Today was not that day....
Even though I got my full 7+ hours of sleep that the challenge encourages, I still was dragging when my alarm went off at 6am. But I managed to make myself look pseduo-presentable, pack up my breakfast {eggs with turkey sausage and sweet potatoes} and snacks {trail mix of almonds, cashews and dates & Well Fed's "antipasto" snack of red pepper strips, black olives, a few slices of cold roasted chicken {recipe below}, and a pickle}, and make it out the door in time.
I had my morning cup o' joe {black} when I got into work. I'm thinking about making this recipe for a paleo creamer and keeping it in the office fridge. I don't completely hate drinking my coffee black, but smoothing it out with a little creamer does sound lovely. I didn't get hungry for breakfast until around 9:30 {this is normal for me- I've never been able to eat first thing in the morning}, so I made my way to the kitchen to nuke my eggs.
Not the prettiest girl at the prom, but still delicious.
The rest of the morning was pretty uneventful {life as a desk monkey usually isn't very exciting} and I went home for lunch around noon. Lunch was this week's "specialty" of italian chicken sausage {Target's Simple Balanced brand if you're curious where I found a Whole30 approved sausage} and roasted brussels sprouts.
This is literally one of my favorite paleo meals and I'm sure it will make its appearance a couple more times before the challenge is over. I followed it with a bit of my trail mix that had gone untouched throughout the morning {mostly because I ate breakfast so late} and headed back to the office.
Snacked on my "antipasto" around 3pm. Personally, I like to eat about 2 hours before I work out. I don't really see it as a "pre-workout" meal in the traditional sense of needing to fuel myself before hitting the gym with the correct ratio of protein/fat/carbs but rather I find my workout goes just a little better when I'm not on a completely empty stomach.
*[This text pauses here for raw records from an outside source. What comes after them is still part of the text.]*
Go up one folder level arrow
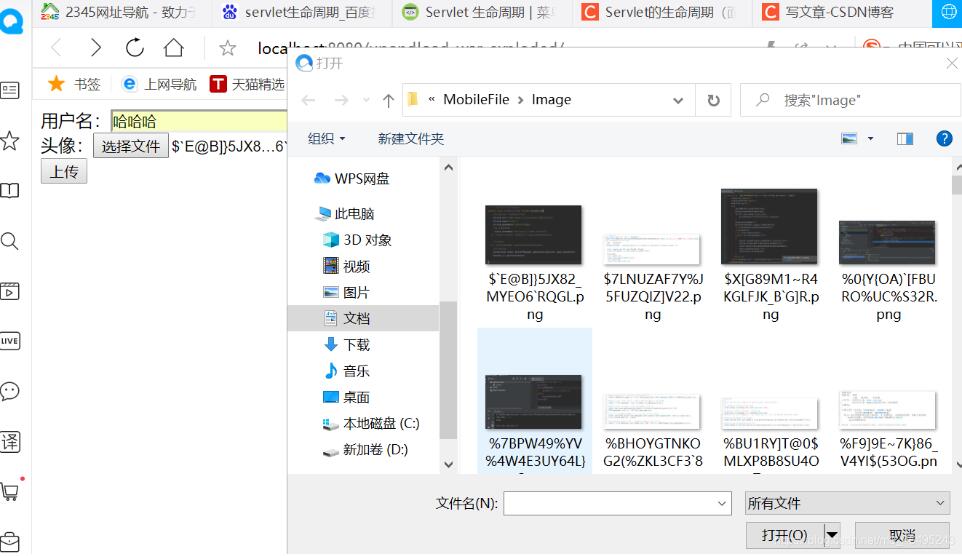The height and width of the screenshot is (556, 962). tap(388, 100)
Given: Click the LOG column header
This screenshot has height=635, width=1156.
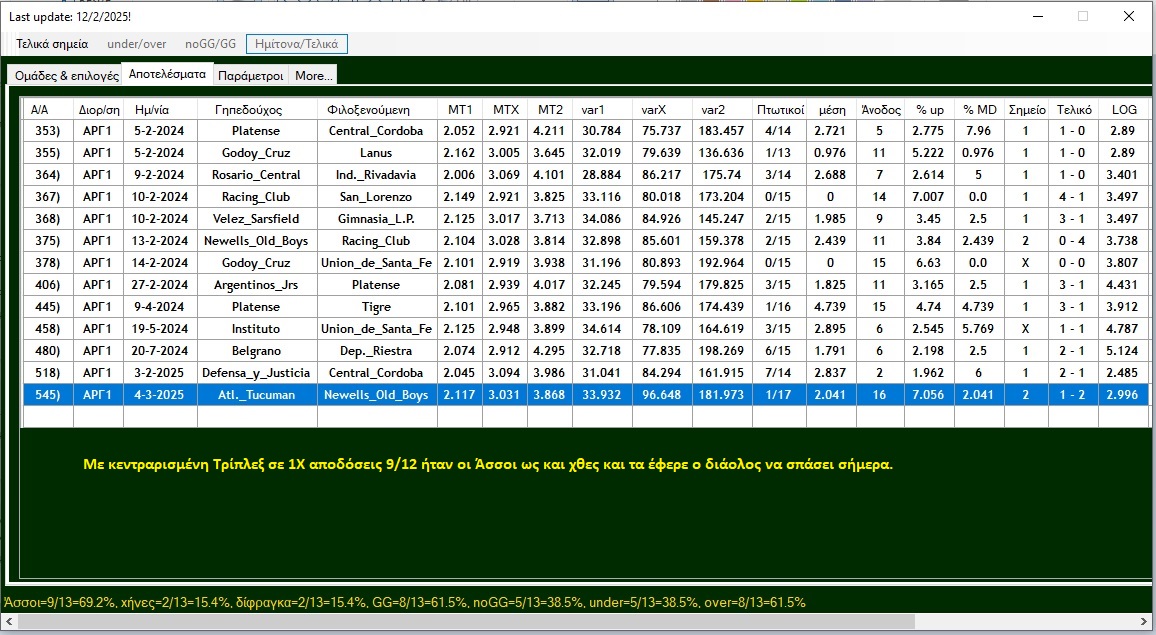Looking at the screenshot, I should click(x=1123, y=109).
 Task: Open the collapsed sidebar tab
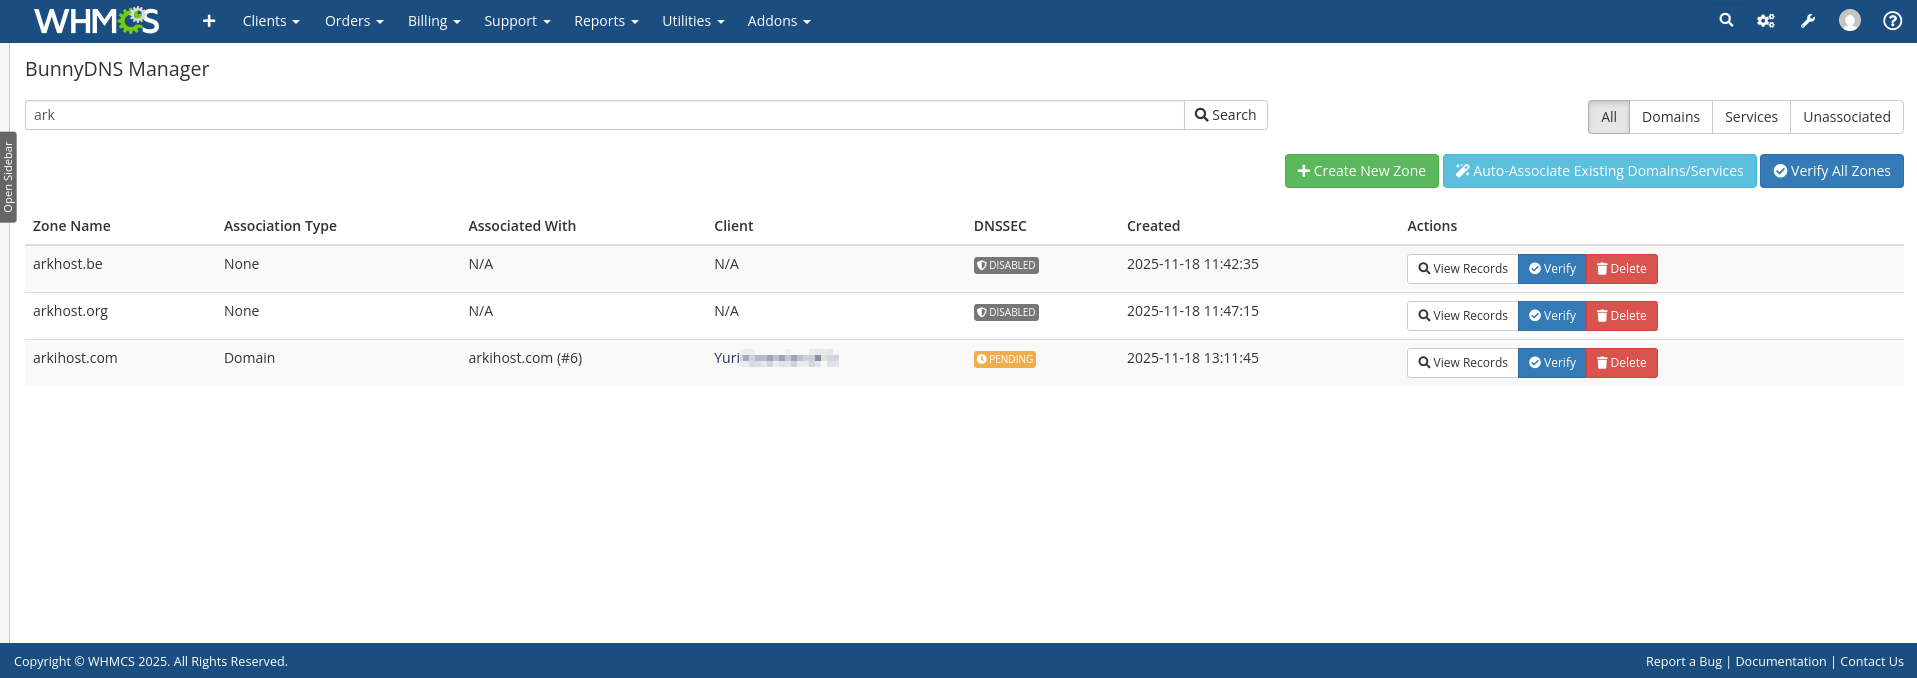click(8, 177)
After a WOD full of hang snatches, lateral jumps, and burpees I went home, downed a banana {mmmmm....after workout carbs} and a couple more pieces of cold chicken breast, and got to work on dinner. I made PaleOMG's Spaghetti Squash Pizza Pie. It took a bit longer than I would've liked {mostly because you have to bake it twice- once roasted the squash and a second baking the entire casserole} but it came out awesome. If I make this again, I'll probably pre-roast the squash on my prep day so it's ready to go and doesn't take so long to make the night of. I also made my own italian sausage by mixing in this seasoning blend with ground turkey {my grocery store didn't have any ground pork this week (sad)} and added in mushrooms and some red bell pepper for more veggies.
In order to dissuade myself from snacking on a ton of fruit after dinner, I immediately brushed my teeth. It's actually kinda working. More because I'm so lazy and if I ate something, I'd have to brush again and who wants to do that? I shall now spend the rest of my night sipping on water {and staying out of my pantry} and watching Juan Pablo on the Bachelor.
Now, my apologies for anyone that came here just looking for a simple chicken recipe and had to read all about my day. Here ya go :)
Homemade Deli Chicken Breast
What You Need:
- 1 lbs Boneless, Skinless Chicken Breast
- Salt
- Pepper
- Dried Oregano
- A couple cloves Garlic, minced
- A couple tsp Lemon Juice
What To Do:
- Preheat over to 350F
- Season both side of the chicken breast with salt, pepper, and oregano. Lightly rub on minced garlic.
- Place in glass baking dish and lightly drizzle with lemon juice. You don't need a ton, just a bit to give it some brightness
- Cover dish with foil and bake for 30-35 minutes, until juices run clear.
- Allow to cool in the fridge for about 30-45 minutes then slice thin {It's important to really cool it before slicing. This will help get really thin slices. You could also toss it into the freezer for not as long to firm it up}
- Store in fridge and snack at your leisure. Also really good on salad and in lettuce wraps!